1.5.3. Database Systems and Data Warehouses
Database systems research focuses on the creation, maintenance, and use of databases for organizations and end-users. Particularly, database systems researchers have established highly recognized principles in data models, query languages, query processing and optimization methods, data storage, and indexing and accessing methods. Database systems are often well known for their high scalability in processing very large, relatively structured data sets.
Many data mining tasks need to handle large data sets or even real-time, fast streaming data. Therefore, data mining can make good use of scalable database technologies to achieve high efficiency and scalability on large data sets. Moreover, data mining tasks can be used to extend the capability of existing database systems to satisfy advanced users' sophisticated data analysis requirements.
Recent database systems have built systematic data analysis capabilities on database data using data warehousing and data mining facilities. A data warehouse integrates data originating from multiple sources and various timeframes. It consolidates data in multidimensional space to form partially materialized data cubes. The data cube model not only facilitates OLAP in multidimensional databases but also promotes multidimensional data mining (see Section 1.3.2).
1.5.4. Information Retrieval
Information retrieval (IR) is the science of searching for documents or information in documents. Documents can be text or multimedia, and may reside on the Web. The differences between traditional information retrieval and database systems are twofold: Information retrieval assumes that (1) the data under search are unstructured; and (2) the queries are formed mainly by keywords, which do not have complex structures (unlike SQL queries in database systems).
The typical approaches in information retrieval adopt probabilistic models. For example, a text document can be regarded as a bag of words, that is, a multiset of words appearing in the document. The document's language model is the probability density function that generates the bag of words in the document. The similarity between two documents can be measured by the similarity between their corresponding language models.
Furthermore, a topic in a set of text documents can be modeled as a probability distribution over the vocabulary, which is called a topic model. A text document, which may involve one or multiple topics, can be regarded as a mixture of multiple topic models. By integrating information retrieval models and data mining techniques, we can find the major topics in a collection of documents and, for each document in the collection, the major topics involved.

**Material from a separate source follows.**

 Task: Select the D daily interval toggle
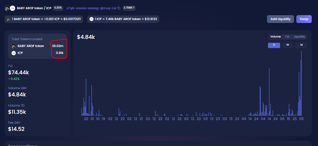274,45
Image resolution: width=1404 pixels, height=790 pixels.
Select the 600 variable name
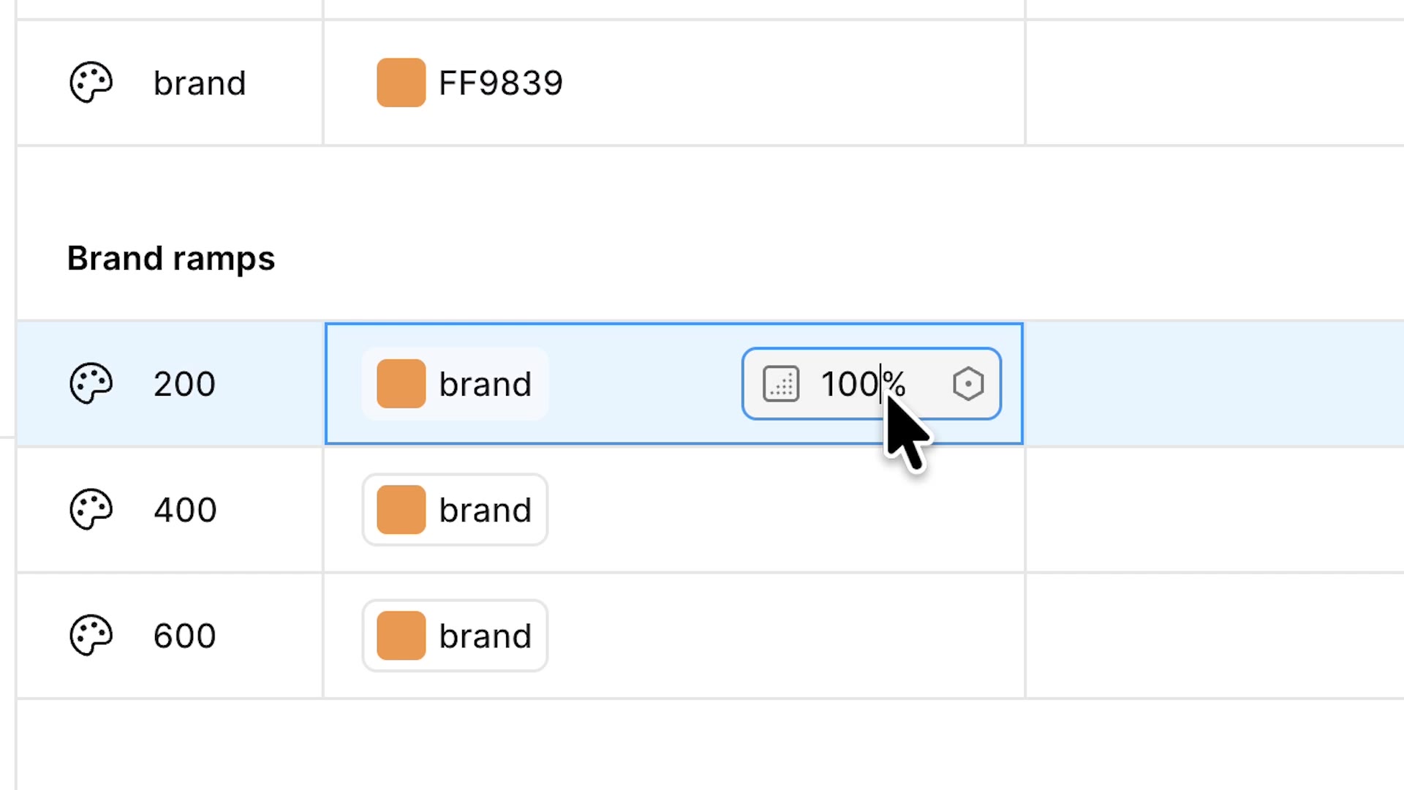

Increasingly large amounts of text and multimedia data have been accumulated and made available online due to the fast growth of the Web and applications such as digital libraries, digital governments, and health care information systems. Their effective search and analysis have raised many challenging issues in data mining. Therefore, text mining and multimedia data mining, integrated with information retrieval methods, have become increasingly important.
1.6. Which Kinds of Applications Are Targeted?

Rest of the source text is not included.